我正在尝试解决在运行CUDA示例中包含的simpleP2P示例程序时发现的错误。错误如下:
$ ./simpleP2P
[./simpleP2P] - Starting...
Checking for multiple GPUs...
CUDA-capable device count: 2
> GPU0 = " Tesla K20c" IS capable of Peer-to-Peer (P2P)
> GPU1 = " Tesla K20c" IS capable of Peer-to-Peer (P2P)
Checking GPU(s) for support of peer to peer memory access...
> Peer-to-Peer (P2P) access from Tesla K20c (GPU0) -> Tesla K20c (GPU1) : No
> Peer-to-Peer (P2P) access from Tesla K20c (GPU1) -> Tesla K20c (GPU0) : No
Two or more GPUs with SM 2.0 or higher capability are required for ./simpleP2P.
Peer to Peer access is not available between GPU0 <-> GPU1, waiving test.
我使用的设备如下:
$ lspci | grep NVIDIA
03:00.0 3D controller: NVIDIA Corporation GK110GL [Tesla K20c] (rev a1)
83:00.0 3D controller: NVIDIA Corporation GK110GL [Tesla K20c] (rev a1)
从nvidia-smi:获得的有关连接的其他信息
$ nvidia-smi topo -m
GPU0 GPU1 CPU Affinity
GPU0 X SOC 0-5,12-17
GPU1 SOC X 6-11,18-23
Legend:
X = Self
SOC = Path traverses a socket-level link (e.g. QPI)

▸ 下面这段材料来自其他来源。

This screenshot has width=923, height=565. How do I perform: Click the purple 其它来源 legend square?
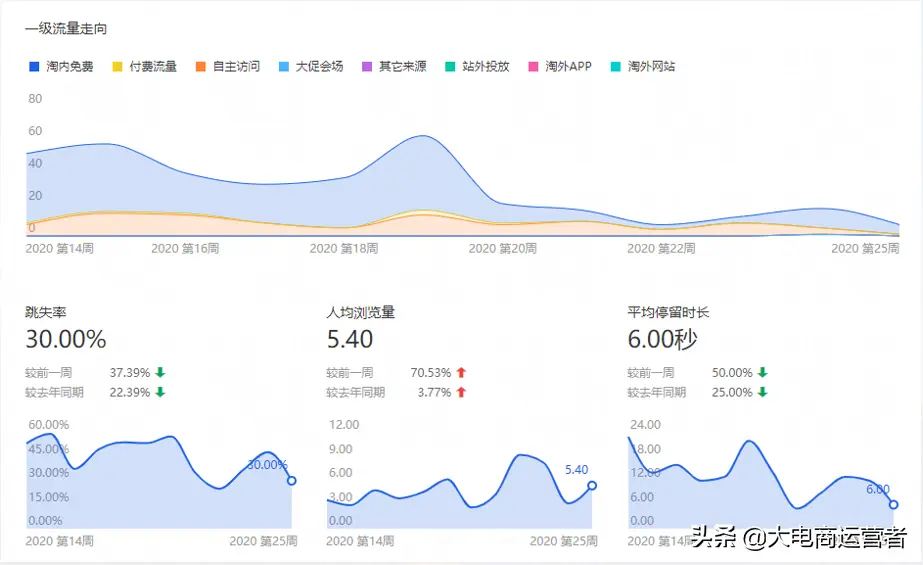point(368,67)
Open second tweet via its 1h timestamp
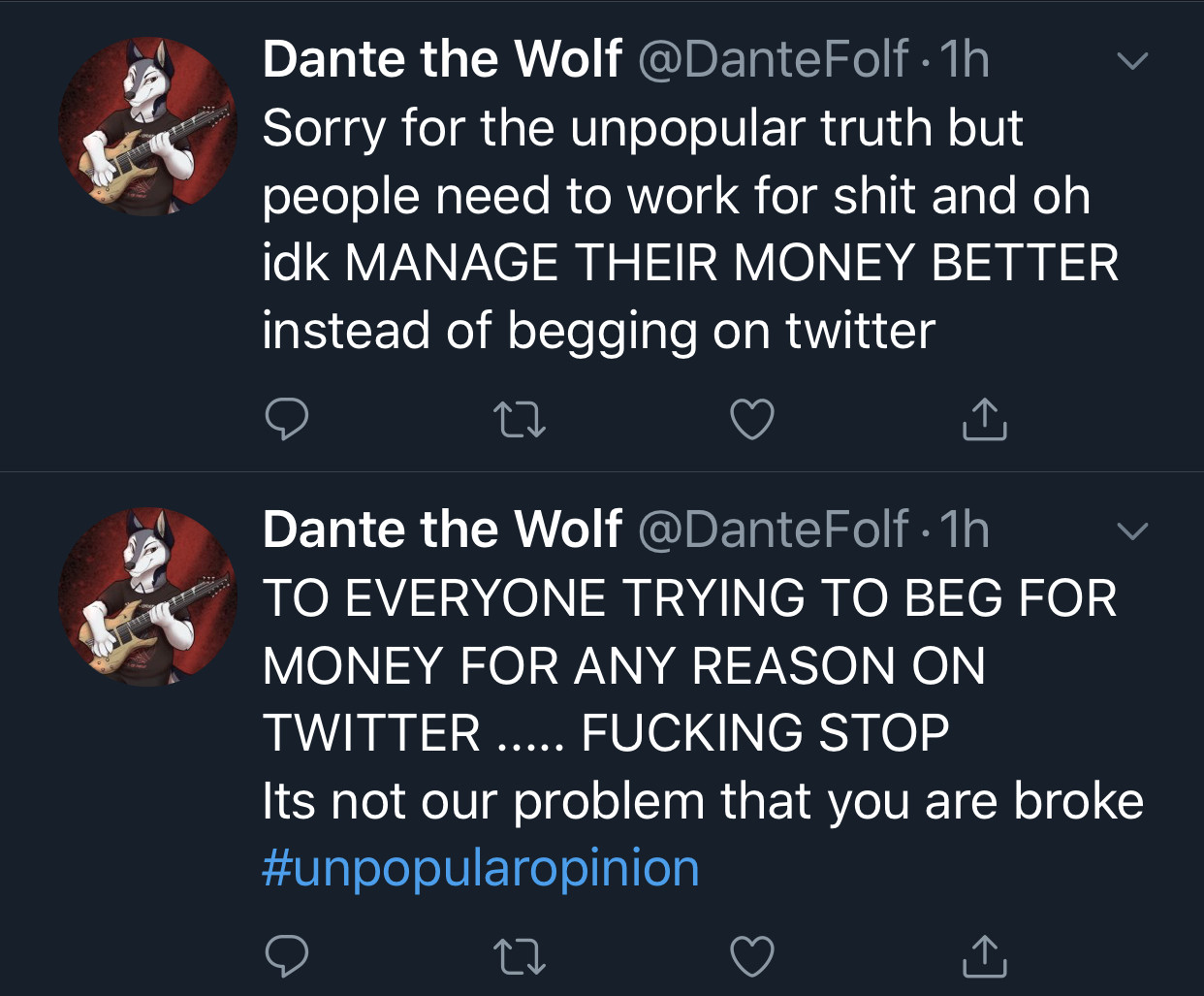1204x996 pixels. 966,530
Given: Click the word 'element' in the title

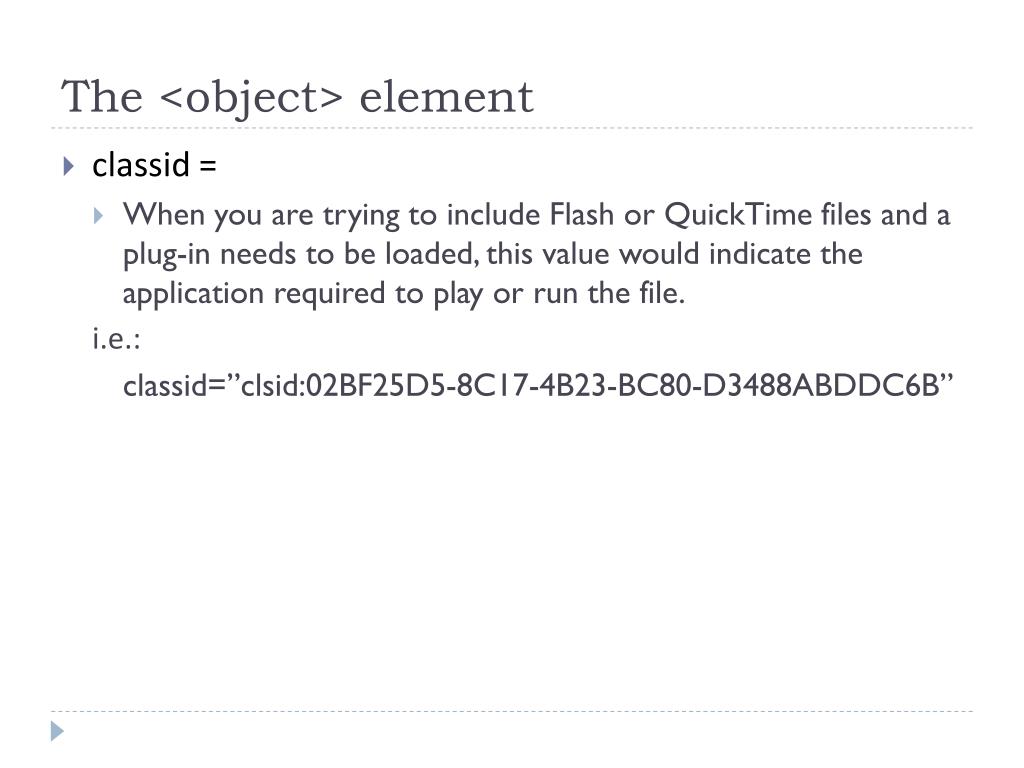Looking at the screenshot, I should [447, 97].
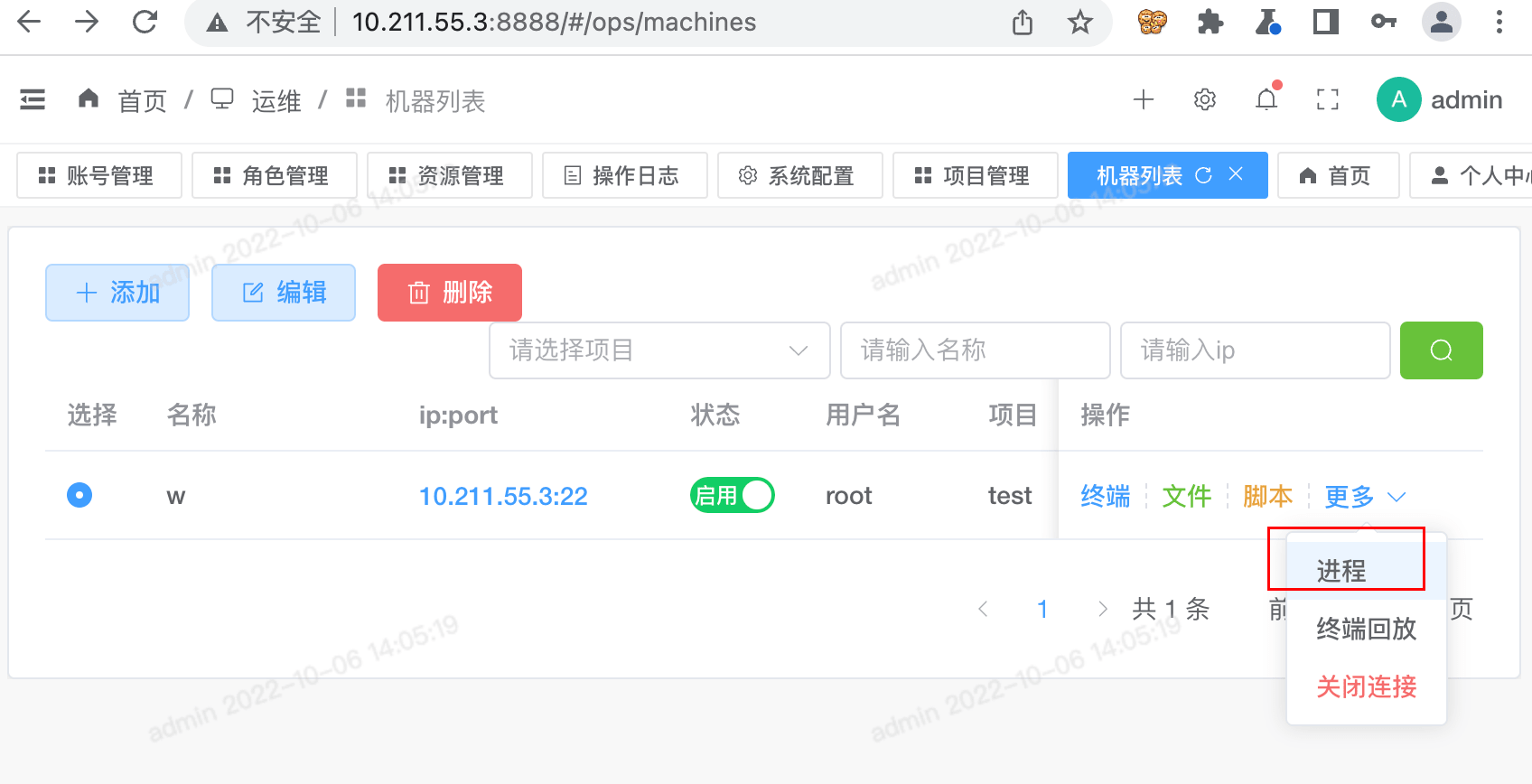
Task: Click the hamburger menu collapse icon
Action: (33, 99)
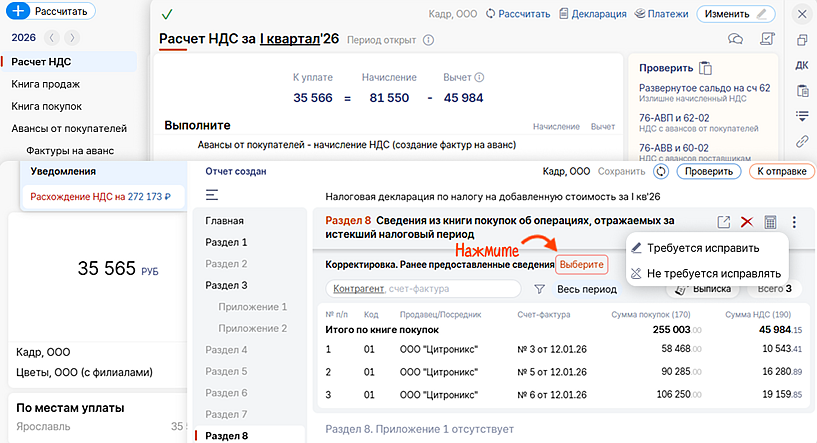The image size is (817, 443).
Task: Click the info icon next to Вычет
Action: [479, 77]
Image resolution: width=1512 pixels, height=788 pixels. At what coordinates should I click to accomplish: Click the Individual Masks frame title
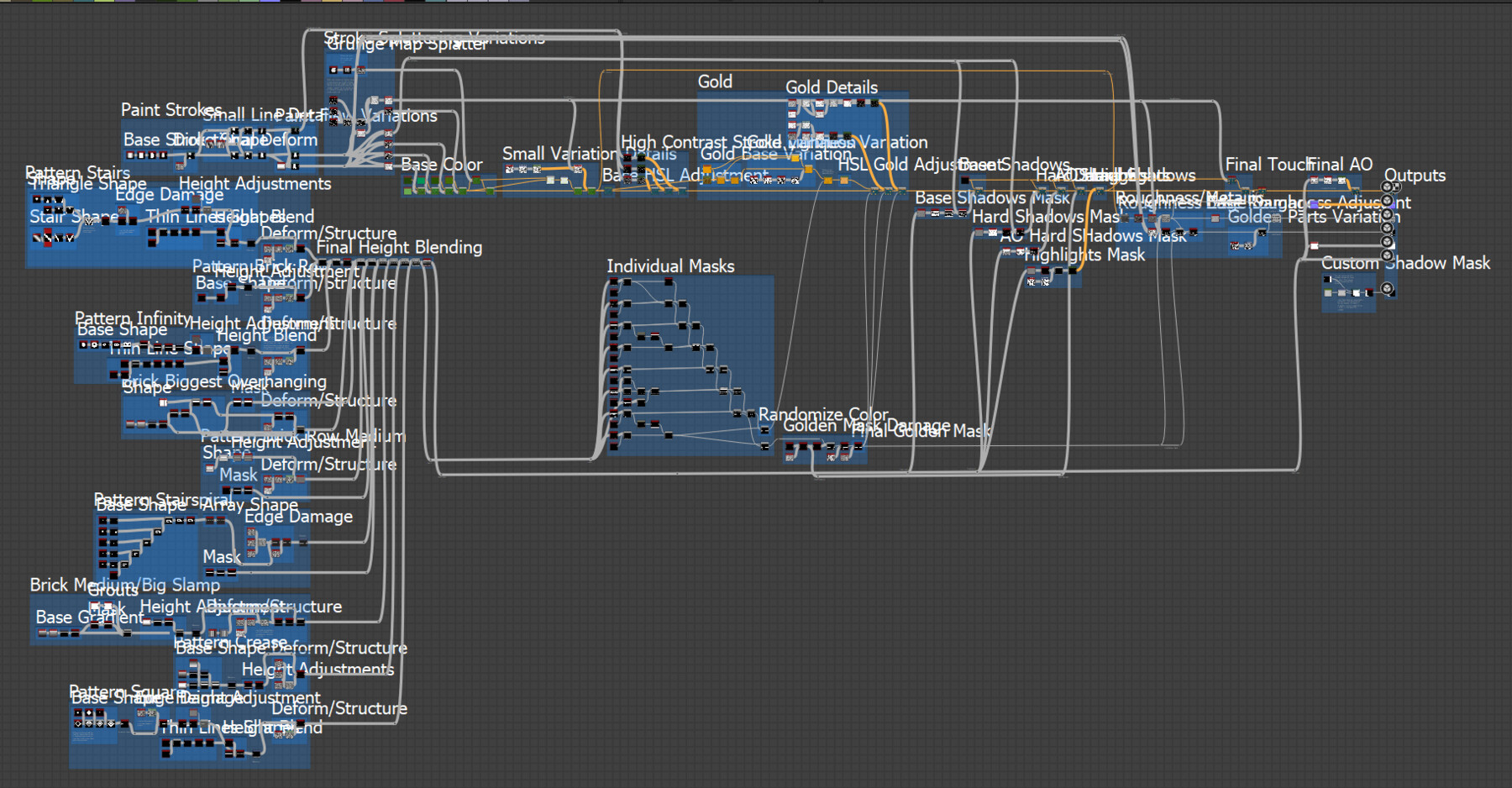670,266
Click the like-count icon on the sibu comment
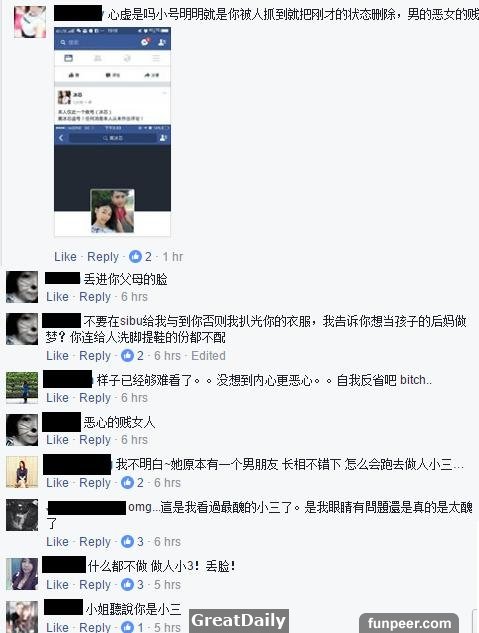Image resolution: width=479 pixels, height=633 pixels. point(127,356)
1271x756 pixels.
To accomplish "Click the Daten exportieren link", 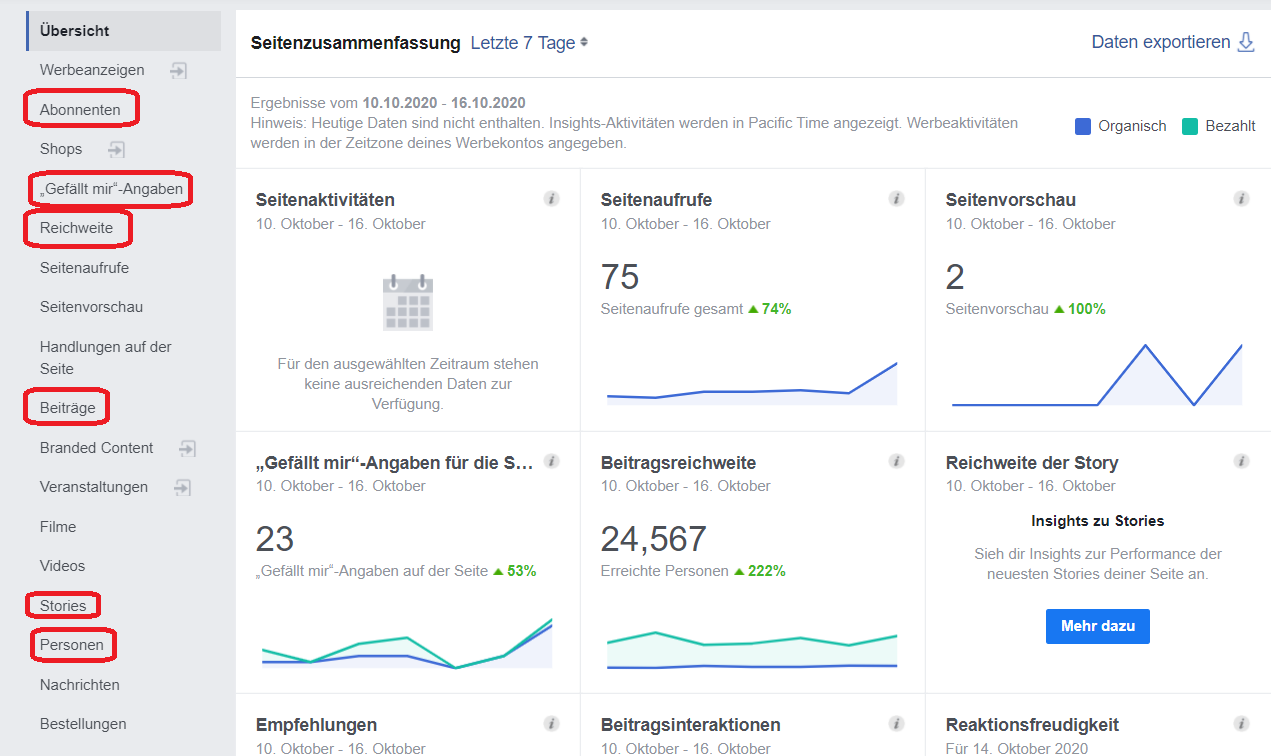I will [1160, 42].
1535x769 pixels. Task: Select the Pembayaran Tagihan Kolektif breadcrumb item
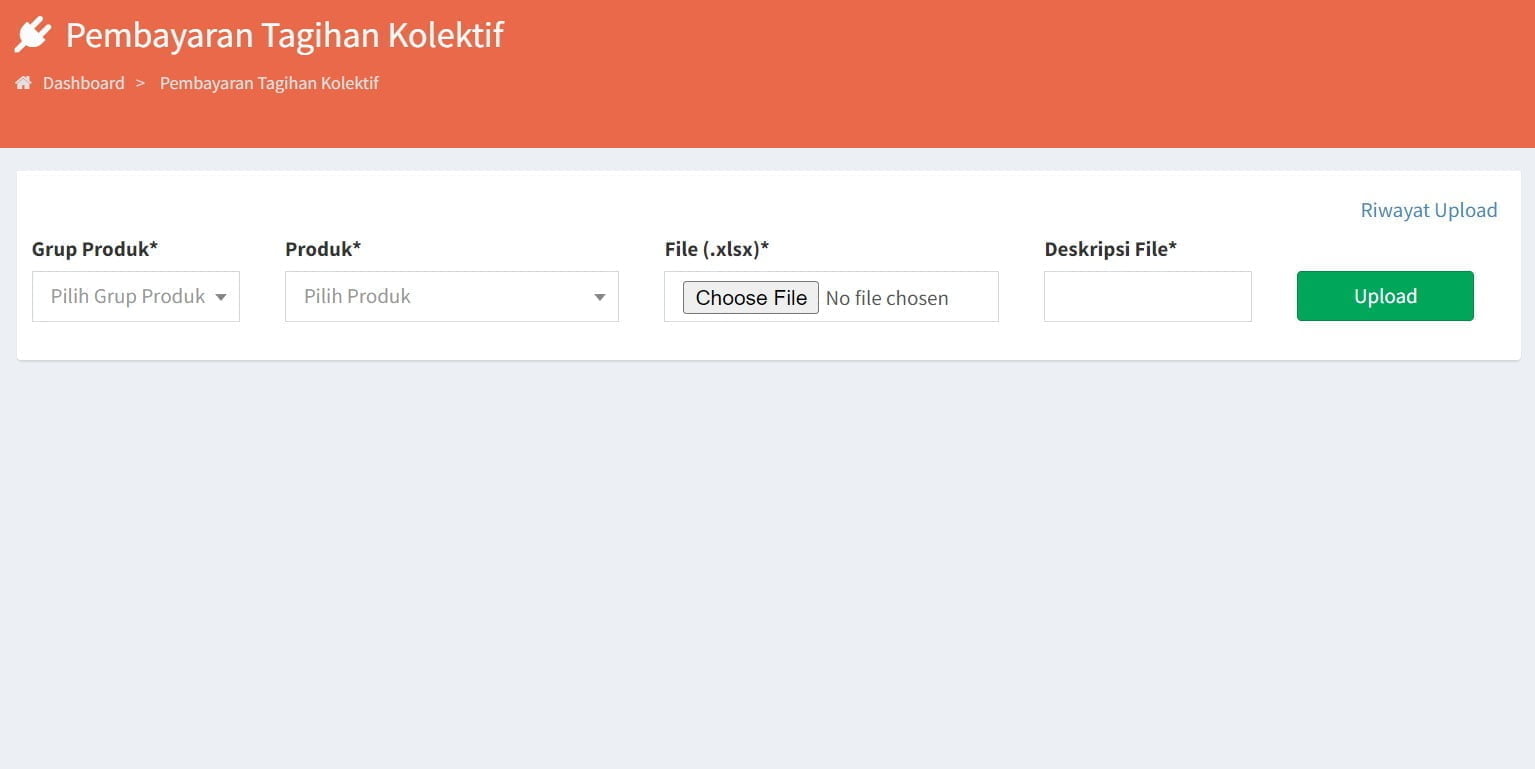click(x=269, y=83)
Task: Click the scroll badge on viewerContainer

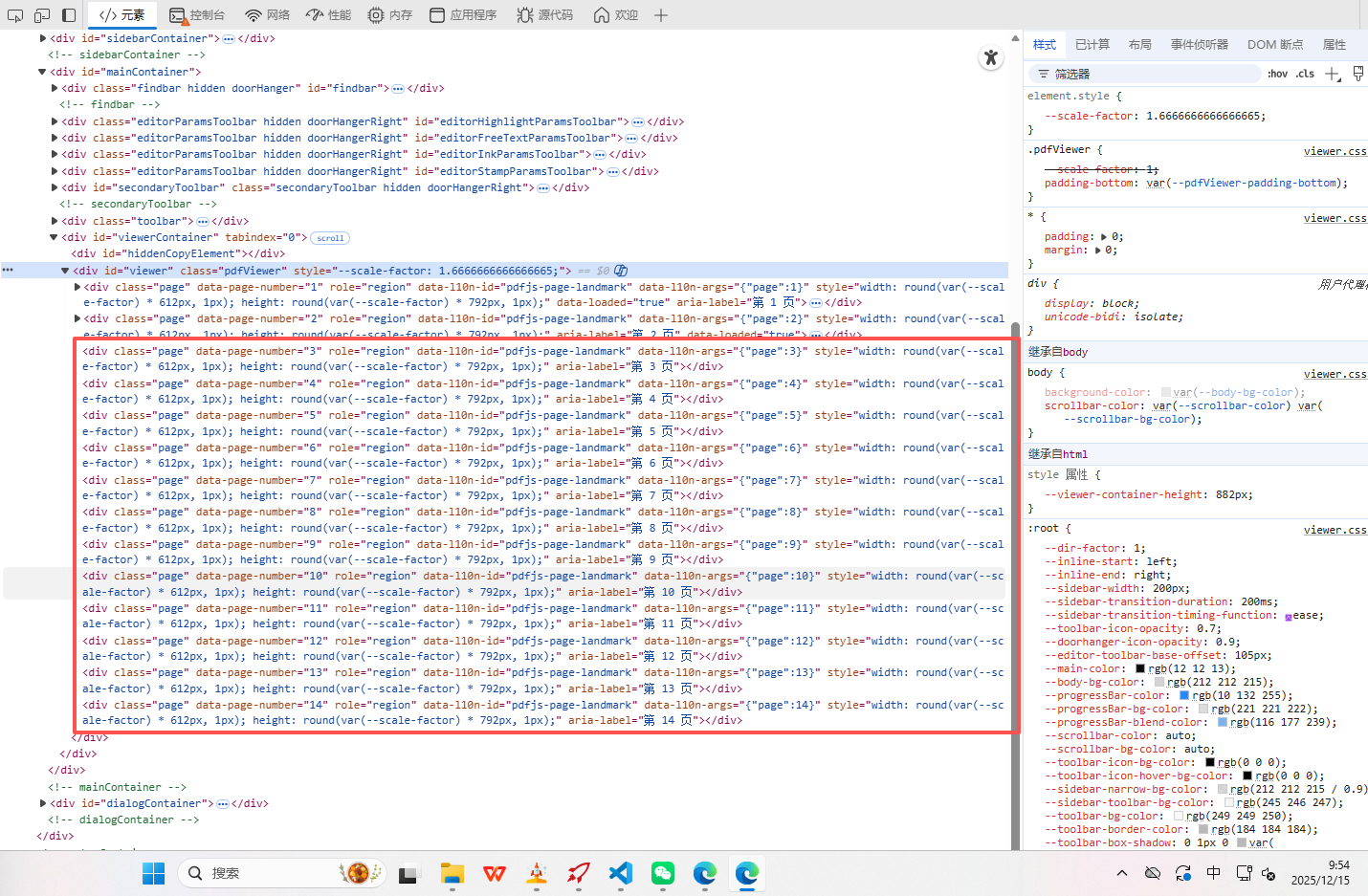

PHB = Path traverses a PCIe host bridge
PXB = Path traverses multiple PCIe internal switches
PIX = Path traverses a PCIe internal switch
最后是lspci工具的详细输出。
03:00.0 3D controller: NVIDIA Corporation GK110GL [Tesla K20c] (rev a1)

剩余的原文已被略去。